→ **DESCRIPTION OF THE TASK**
The answer should be an exact copy of the data.

----- DATA FOR REVIEW -----

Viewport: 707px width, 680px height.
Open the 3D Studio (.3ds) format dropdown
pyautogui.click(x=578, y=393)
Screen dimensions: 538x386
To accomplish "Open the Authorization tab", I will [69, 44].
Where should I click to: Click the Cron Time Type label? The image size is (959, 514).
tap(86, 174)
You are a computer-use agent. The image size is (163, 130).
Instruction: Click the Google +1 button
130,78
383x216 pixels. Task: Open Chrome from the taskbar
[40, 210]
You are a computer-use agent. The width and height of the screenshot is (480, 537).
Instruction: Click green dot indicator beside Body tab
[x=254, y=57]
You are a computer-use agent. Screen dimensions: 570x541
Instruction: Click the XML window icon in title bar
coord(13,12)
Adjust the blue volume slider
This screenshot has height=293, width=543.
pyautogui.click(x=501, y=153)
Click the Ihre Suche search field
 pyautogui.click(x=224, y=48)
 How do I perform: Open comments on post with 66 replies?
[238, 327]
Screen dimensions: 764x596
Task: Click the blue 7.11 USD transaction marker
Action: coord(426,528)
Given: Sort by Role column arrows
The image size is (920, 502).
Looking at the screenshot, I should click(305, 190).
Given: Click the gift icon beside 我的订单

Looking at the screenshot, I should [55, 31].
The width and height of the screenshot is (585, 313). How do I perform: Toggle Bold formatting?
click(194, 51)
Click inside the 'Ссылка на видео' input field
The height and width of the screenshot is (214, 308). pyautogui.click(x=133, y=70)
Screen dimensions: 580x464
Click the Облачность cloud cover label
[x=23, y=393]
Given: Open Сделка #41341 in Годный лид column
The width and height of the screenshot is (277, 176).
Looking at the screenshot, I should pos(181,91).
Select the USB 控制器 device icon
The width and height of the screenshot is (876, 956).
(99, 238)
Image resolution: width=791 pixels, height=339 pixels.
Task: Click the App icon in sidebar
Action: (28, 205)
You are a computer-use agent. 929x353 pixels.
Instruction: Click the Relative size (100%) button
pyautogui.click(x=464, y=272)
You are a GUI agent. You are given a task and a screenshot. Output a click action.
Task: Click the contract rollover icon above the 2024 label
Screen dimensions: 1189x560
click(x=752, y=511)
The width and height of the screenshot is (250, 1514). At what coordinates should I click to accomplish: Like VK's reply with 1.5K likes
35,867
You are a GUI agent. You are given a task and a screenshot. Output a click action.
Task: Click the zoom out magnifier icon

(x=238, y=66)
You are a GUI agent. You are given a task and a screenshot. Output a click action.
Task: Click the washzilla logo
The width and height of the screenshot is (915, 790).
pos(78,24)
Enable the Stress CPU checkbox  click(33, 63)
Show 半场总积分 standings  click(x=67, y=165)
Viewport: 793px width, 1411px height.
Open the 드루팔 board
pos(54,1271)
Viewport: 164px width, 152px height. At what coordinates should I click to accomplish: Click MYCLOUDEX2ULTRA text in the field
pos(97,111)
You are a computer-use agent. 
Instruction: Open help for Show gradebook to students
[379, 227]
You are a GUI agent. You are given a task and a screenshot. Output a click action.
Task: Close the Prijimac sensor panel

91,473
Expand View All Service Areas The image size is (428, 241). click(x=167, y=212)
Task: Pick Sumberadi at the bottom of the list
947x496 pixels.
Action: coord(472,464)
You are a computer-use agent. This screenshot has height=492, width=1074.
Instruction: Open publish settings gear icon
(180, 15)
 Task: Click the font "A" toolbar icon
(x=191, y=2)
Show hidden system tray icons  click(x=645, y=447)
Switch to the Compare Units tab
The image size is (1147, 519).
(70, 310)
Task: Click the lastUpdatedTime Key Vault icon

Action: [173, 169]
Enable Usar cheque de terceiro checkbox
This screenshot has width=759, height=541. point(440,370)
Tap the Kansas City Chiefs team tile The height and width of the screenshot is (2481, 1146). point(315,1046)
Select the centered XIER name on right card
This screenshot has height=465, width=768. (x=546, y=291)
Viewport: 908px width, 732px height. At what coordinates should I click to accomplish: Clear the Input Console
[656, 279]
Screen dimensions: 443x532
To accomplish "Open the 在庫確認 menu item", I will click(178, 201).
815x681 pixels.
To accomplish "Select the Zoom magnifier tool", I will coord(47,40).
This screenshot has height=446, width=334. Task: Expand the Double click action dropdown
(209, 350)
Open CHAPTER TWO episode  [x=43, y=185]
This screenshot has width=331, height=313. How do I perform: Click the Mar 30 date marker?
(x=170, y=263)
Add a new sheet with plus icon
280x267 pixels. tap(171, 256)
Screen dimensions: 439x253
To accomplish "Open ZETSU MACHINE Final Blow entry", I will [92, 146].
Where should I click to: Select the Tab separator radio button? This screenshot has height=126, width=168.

-----

→ **OUTPUT**
Viewport: 707px width, 680px height.
Open the 3D Studio (.3ds) format dropdown
pyautogui.click(x=578, y=393)
Screen dimensions: 538x386
To accomplish "Open the Authorization tab", I will [69, 44].
Where should I click to: Click the Cron Time Type label? The image size is (959, 514).
tap(86, 174)
You are a computer-use agent. The image size is (163, 130).
Instruction: Click the Google +1 button
130,78
383x216 pixels. Task: Open Chrome from the taskbar
[40, 210]
You are a computer-use agent. The width and height of the screenshot is (480, 537).
Instruction: Click green dot indicator beside Body tab
[x=254, y=57]
You are a computer-use agent. Screen dimensions: 570x541
Instruction: Click the XML window icon in title bar
coord(13,12)
Adjust the blue volume slider
This screenshot has height=293, width=543.
pyautogui.click(x=501, y=153)
Click the Ihre Suche search field
 pyautogui.click(x=224, y=48)
 How do I perform: Open comments on post with 66 replies?
[238, 327]
Screen dimensions: 764x596
Task: Click the blue 7.11 USD transaction marker
Action: coord(426,528)
Given: Sort by Role column arrows
The image size is (920, 502).
Looking at the screenshot, I should click(305, 190).
Given: Click the gift icon beside 我的订单

Looking at the screenshot, I should [55, 31].
The width and height of the screenshot is (585, 313). How do I perform: Toggle Bold formatting?
click(194, 51)
Click inside the 'Ссылка на видео' input field
The height and width of the screenshot is (214, 308). pyautogui.click(x=133, y=70)
Screen dimensions: 580x464
Click the Облачность cloud cover label
[x=23, y=393]
Given: Open Сделка #41341 in Годный лид column
The width and height of the screenshot is (277, 176).
Looking at the screenshot, I should pos(181,91).
Select the USB 控制器 device icon
The width and height of the screenshot is (876, 956).
(99, 238)
Image resolution: width=791 pixels, height=339 pixels.
Task: Click the App icon in sidebar
Action: (28, 205)
You are a computer-use agent. 929x353 pixels.
Instruction: Click the Relative size (100%) button
pyautogui.click(x=464, y=272)
You are a GUI agent. You are given a task and a screenshot. Output a click action.
Task: Click the contract rollover icon above the 2024 label
Screen dimensions: 1189x560
click(x=752, y=511)
The width and height of the screenshot is (250, 1514). At what coordinates should I click to accomplish: Like VK's reply with 1.5K likes
35,867
You are a GUI agent. You are given a task and a screenshot. Output a click action.
Task: Click the zoom out magnifier icon

(x=238, y=66)
You are a GUI agent. You are given a task and a screenshot. Output a click action.
Task: Click the washzilla logo
The width and height of the screenshot is (915, 790).
pos(78,24)
Enable the Stress CPU checkbox  click(33, 63)
Show 半场总积分 standings  click(x=67, y=165)
Viewport: 793px width, 1411px height.
Open the 드루팔 board
pos(54,1271)
Viewport: 164px width, 152px height. At what coordinates should I click to accomplish: Click MYCLOUDEX2ULTRA text in the field
pos(97,111)
You are a computer-use agent. 
Instruction: Open help for Show gradebook to students
[379, 227]
You are a GUI agent. You are given a task and a screenshot. Output a click action.
Task: Close the Prijimac sensor panel

91,473
Expand View All Service Areas The image size is (428, 241). click(x=167, y=212)
Task: Pick Sumberadi at the bottom of the list
947x496 pixels.
Action: coord(472,464)
You are a computer-use agent. This screenshot has height=492, width=1074.
Instruction: Open publish settings gear icon
(180, 15)
 Task: Click the font "A" toolbar icon
(x=191, y=2)
Show hidden system tray icons  click(x=645, y=447)
Switch to the Compare Units tab
The image size is (1147, 519).
(70, 310)
Task: Click the lastUpdatedTime Key Vault icon

Action: [173, 169]
Enable Usar cheque de terceiro checkbox
This screenshot has width=759, height=541. point(440,370)
Tap the Kansas City Chiefs team tile The height and width of the screenshot is (2481, 1146). point(315,1046)
Select the centered XIER name on right card
This screenshot has height=465, width=768. (x=546, y=291)
Viewport: 908px width, 732px height. At what coordinates should I click to accomplish: Clear the Input Console
[656, 279]
Screen dimensions: 443x532
To accomplish "Open the 在庫確認 menu item", I will click(178, 201).
815x681 pixels.
To accomplish "Select the Zoom magnifier tool", I will coord(47,40).
This screenshot has height=446, width=334. Task: Expand the Double click action dropdown
(209, 350)
Open CHAPTER TWO episode  [x=43, y=185]
This screenshot has width=331, height=313. How do I perform: Click the Mar 30 date marker?
(x=170, y=263)
Add a new sheet with plus icon
280x267 pixels. tap(171, 256)
Screen dimensions: 439x253
To accomplish "Open ZETSU MACHINE Final Blow entry", I will [92, 146].
Where should I click to: Select the Tab separator radio button? This screenshot has height=126, width=168.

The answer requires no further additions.